The CHRM2 gene belongs to the superfamily of G-protein-coupled receptors (GPCRs). Muscarinic acetylcholine receptors (M1-M5) activate a multitude of signaling pathways important for modulating neuronal excitability, synaptic plasticity and feedback regulation of acetylcholine (ACh) release [10, 11]. Combined behavioral and pharmacological animal studies involving M2 antagonists have shown the importance of cholinergic receptor activity for acquisition and retrieval of several learning tasks [12–16].

Despite its confirmed putative role in cognitive processes, further evidence for genetic regulatory variants on the CHRM2 gene have been difficult to assess, mainly due to its complex transcriptional expression patterns. Three different CHRM2 promoters have been reported based on work performed on different human cell lines [17]. In combination with alternative splicing patterns this results in, at least, 6 different mRNA transcripts encoding for the same receptor protein (isoforms A till F)[17, 18]. Promoter activity for the CHRM2 gene was postulated to be tissue specific. The first promoter located upstream of exon 1, was preferentially used in cardiac cells (isoforms A and B); promoter 2 on intron 1 alternatively expressed on brain (isoforms C and D); and a third promoter located on intro 2 non-tissue specific (isoforms E and F). Independently, Zhou and coworkers [19] reported a fourth putative promoter region on intron 5, but this last result has not been independently confirmed yet [17]. Although CHRM2 promoter usage is believed to be tissue specific, a single protein receptor is encoded. The functional significance of these transcripts is still unknown.

## PROVIDED INFORMATION

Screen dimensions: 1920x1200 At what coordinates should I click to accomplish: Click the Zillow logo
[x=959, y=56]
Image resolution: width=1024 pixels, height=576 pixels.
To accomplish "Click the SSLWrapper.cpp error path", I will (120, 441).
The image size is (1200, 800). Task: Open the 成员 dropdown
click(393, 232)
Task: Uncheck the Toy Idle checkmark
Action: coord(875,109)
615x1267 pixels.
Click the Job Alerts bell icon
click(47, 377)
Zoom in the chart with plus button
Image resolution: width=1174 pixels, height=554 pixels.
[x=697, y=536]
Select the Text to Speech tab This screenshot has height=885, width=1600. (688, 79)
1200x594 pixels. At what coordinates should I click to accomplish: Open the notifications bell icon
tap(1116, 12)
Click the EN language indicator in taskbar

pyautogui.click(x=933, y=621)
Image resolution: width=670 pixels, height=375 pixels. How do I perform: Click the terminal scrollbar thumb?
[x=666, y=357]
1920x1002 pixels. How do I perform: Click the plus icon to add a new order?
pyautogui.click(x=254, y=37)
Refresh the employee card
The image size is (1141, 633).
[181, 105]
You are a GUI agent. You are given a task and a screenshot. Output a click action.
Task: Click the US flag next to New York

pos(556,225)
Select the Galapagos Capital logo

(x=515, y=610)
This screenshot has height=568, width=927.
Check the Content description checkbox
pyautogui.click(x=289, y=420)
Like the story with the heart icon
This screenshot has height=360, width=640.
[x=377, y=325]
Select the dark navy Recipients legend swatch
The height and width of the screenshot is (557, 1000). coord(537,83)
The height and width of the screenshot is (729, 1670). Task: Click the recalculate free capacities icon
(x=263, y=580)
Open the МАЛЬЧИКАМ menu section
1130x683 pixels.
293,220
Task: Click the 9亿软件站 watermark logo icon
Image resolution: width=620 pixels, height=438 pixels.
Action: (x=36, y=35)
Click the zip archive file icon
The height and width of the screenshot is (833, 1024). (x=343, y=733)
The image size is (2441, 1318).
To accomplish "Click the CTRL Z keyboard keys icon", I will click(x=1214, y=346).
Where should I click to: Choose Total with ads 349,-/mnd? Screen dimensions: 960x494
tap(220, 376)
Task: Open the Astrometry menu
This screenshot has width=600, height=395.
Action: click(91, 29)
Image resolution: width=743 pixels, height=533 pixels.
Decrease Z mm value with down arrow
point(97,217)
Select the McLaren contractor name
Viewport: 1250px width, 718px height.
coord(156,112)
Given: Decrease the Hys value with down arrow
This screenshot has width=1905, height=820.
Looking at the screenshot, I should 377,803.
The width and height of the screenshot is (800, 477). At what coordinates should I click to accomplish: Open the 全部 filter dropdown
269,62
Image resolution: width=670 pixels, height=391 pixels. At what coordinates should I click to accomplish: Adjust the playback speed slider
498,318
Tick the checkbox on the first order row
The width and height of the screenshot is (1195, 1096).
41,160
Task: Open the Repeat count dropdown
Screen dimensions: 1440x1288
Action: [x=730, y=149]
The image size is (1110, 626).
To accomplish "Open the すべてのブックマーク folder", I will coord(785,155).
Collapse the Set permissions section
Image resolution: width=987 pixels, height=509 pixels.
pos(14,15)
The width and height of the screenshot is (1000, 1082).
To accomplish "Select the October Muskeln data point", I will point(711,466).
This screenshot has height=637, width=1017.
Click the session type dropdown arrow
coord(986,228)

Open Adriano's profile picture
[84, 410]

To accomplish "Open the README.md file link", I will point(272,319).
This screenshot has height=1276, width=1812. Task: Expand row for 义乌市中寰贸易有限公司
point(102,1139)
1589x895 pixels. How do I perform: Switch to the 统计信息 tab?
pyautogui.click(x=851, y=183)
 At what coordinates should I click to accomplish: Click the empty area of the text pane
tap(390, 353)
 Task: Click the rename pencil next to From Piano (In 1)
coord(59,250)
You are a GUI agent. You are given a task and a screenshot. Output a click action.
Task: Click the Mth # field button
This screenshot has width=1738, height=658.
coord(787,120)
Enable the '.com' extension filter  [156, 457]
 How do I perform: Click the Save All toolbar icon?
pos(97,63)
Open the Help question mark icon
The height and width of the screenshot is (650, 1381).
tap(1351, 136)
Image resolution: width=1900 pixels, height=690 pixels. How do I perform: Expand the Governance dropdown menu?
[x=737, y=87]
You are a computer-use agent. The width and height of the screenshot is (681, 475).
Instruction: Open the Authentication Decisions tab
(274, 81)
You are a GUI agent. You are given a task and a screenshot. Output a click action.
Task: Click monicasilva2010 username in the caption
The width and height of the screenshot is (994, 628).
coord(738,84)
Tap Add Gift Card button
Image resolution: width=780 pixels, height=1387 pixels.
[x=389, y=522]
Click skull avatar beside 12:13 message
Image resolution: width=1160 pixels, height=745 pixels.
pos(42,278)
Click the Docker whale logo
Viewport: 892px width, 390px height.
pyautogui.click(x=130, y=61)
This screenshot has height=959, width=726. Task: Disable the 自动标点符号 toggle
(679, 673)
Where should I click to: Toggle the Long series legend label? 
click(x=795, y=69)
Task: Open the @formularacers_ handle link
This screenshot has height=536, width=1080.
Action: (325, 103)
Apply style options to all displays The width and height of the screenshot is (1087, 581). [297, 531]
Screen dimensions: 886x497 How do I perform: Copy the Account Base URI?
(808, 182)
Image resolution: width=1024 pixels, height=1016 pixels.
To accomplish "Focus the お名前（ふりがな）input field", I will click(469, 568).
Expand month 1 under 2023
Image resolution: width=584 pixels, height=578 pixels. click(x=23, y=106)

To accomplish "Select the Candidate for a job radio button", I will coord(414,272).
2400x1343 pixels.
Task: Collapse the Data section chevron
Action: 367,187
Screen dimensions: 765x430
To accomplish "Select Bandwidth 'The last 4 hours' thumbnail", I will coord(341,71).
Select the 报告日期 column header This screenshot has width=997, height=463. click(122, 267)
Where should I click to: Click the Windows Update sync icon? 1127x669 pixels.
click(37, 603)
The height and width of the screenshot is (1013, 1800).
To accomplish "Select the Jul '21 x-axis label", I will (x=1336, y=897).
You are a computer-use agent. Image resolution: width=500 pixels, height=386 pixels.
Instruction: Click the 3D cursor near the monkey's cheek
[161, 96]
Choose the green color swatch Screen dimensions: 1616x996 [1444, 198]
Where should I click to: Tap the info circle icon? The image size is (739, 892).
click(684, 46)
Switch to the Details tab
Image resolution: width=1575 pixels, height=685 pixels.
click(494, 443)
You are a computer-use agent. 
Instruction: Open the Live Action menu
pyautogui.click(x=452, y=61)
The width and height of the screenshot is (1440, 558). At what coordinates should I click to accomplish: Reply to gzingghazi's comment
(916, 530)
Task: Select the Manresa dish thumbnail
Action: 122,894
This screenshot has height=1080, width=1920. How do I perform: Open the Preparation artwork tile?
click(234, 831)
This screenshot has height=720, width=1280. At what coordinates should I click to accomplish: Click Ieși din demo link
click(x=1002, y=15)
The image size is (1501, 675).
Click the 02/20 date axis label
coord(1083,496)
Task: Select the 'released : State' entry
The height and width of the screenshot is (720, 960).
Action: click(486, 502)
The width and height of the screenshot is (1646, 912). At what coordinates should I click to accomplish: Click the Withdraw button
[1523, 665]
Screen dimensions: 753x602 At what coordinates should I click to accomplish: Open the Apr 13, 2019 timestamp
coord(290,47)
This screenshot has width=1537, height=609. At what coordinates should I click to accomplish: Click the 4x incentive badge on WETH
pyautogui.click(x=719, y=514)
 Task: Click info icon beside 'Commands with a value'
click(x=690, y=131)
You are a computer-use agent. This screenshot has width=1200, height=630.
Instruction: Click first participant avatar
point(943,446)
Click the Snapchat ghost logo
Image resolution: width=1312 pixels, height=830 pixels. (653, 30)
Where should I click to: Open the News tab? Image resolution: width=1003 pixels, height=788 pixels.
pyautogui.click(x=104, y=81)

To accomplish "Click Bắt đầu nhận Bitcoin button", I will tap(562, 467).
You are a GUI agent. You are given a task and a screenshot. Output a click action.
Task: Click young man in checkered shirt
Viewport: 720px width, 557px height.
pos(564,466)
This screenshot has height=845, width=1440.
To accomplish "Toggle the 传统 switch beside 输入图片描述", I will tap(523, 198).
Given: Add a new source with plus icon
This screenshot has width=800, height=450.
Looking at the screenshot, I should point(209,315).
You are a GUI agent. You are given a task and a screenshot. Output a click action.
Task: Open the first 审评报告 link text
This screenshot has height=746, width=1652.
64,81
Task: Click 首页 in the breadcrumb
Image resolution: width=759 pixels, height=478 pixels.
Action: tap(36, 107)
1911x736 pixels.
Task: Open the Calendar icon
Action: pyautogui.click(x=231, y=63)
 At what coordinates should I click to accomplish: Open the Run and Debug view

## ASSIGNMENT
Extend the passage on the CHRM2 gene, starting right after its final sentence. The entries are not needed for this exercise.

## EXERCISE RESULT
To fine-map the CHRM2 gene and to detect its functional role in cognitive ability, we genotyped a dense set of tag-SNPs within and flanking the CHRM2 gene in a sample of 762 Dutch individuals from 358 twin families belonging to two different age cohorts (mean ages 12.4 and 37.6). A family based genetic association test was used, which allows evaluating evidence for association free from spurious effects of population stratification [20–22]. In addition, gene expression assays were performed on brain controls to determine whether a significant correlation exists between the associated SNPs and CHRM2 gene expression levels.

Methods

Subjects

All young and adult twins and their siblings were part of two larger cognitive studies and were recruited from the Netherlands Twin Registry [23, 24]. We have shown previously that the adult participants are representative of the Dutch population with respect to intelligence [25]. Informed consent was obtained from the participants (adult cohort) or from their parents if they were under 18 (young cohort). The study was approved by the institutional review board of the VU University Medical Center. None of the individuals tested suffered from severe physical or mental handicaps, as assessed through surveys sent out to participants or their parents every two years.

Young Cohort

The young cohort consisted of 177 twin pairs born between 1990 and 1992, and 55 siblings [6, 26], of which 371 were available for genotyping. Mean age of the genotyped twins was 12.4 (SD = 0.9) years of age and the siblings were between 8 and 15 years old at the time of testing. There were 35 monozygotic male twin pairs (MZM), 28 dizygotic male twin pairs (DZM), 48 monozygotic female twin pairs (MZF), 23 dizygotic female twin pairs (DZF), 26 dizygotic opposite-sex twin pairs (DOS), 24 male siblings and 24 female siblings, and 3 subjects form incomplete twin pairs (1 male, 2 females). Participation in this study included a voluntary agreement to provide buccal swabs for DNA extraction.

This sample is similar to the sample used in our initial analyses, except for twenty individuals that were deleted from analyses in the current sample due to additional genotyping and a more stringent threshold of genotyping failure per individual.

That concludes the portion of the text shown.